## TASK PROMPT
Output, exactly as written, the lines of the data below from the one containing "Task: Click the heart favorite icon" to the end.

━━━━━━━━━━━━━━━━

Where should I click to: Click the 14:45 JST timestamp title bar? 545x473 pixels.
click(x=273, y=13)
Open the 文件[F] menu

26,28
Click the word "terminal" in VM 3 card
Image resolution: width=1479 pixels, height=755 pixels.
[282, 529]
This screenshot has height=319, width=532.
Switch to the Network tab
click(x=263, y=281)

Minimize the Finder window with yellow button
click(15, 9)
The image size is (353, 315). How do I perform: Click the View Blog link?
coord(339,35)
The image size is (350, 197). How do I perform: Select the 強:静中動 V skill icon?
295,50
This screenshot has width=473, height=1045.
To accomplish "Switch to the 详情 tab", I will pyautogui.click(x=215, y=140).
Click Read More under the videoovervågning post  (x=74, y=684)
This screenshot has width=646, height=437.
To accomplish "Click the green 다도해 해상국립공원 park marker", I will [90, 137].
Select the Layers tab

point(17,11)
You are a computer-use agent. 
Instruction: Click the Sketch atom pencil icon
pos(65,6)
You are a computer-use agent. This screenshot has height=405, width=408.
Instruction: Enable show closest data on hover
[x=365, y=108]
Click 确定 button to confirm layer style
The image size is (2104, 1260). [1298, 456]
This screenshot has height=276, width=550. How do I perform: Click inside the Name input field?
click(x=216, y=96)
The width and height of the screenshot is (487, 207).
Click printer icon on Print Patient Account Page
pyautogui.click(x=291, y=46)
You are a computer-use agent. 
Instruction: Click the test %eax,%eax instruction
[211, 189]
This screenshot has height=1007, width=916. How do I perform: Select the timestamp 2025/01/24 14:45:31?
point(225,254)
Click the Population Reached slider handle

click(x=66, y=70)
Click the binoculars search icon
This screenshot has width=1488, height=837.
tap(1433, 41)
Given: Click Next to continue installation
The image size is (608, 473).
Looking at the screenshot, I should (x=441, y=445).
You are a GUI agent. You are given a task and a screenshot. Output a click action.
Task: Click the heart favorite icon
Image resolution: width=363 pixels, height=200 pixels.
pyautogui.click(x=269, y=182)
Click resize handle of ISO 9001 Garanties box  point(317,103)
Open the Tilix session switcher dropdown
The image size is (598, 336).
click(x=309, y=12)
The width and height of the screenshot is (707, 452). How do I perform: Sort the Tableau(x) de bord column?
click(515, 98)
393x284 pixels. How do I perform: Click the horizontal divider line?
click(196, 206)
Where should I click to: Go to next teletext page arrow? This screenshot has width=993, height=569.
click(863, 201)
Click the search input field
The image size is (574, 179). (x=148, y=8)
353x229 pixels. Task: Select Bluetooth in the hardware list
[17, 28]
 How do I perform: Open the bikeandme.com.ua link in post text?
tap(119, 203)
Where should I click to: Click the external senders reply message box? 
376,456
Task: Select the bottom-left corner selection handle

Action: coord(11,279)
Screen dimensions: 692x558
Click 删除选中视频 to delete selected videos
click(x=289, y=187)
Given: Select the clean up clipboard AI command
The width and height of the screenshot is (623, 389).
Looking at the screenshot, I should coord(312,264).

━━━━━━━━━━━━━━━━

## ANSWER TO THIS EXERCISE
Task: Click the heart favorite icon
Image resolution: width=363 pixels, height=200 pixels.
pyautogui.click(x=269, y=182)
Click resize handle of ISO 9001 Garanties box  point(317,103)
Open the Tilix session switcher dropdown
The image size is (598, 336).
click(x=309, y=12)
The width and height of the screenshot is (707, 452). How do I perform: Sort the Tableau(x) de bord column?
click(515, 98)
393x284 pixels. How do I perform: Click the horizontal divider line?
click(196, 206)
Where should I click to: Go to next teletext page arrow? This screenshot has width=993, height=569.
click(863, 201)
Click the search input field
The image size is (574, 179). (x=148, y=8)
353x229 pixels. Task: Select Bluetooth in the hardware list
[17, 28]
 How do I perform: Open the bikeandme.com.ua link in post text?
tap(119, 203)
Where should I click to: Click the external senders reply message box? 
376,456
Task: Select the bottom-left corner selection handle

Action: coord(11,279)
Screen dimensions: 692x558
Click 删除选中视频 to delete selected videos
click(x=289, y=187)
Given: Select the clean up clipboard AI command
The width and height of the screenshot is (623, 389).
Looking at the screenshot, I should coord(312,264).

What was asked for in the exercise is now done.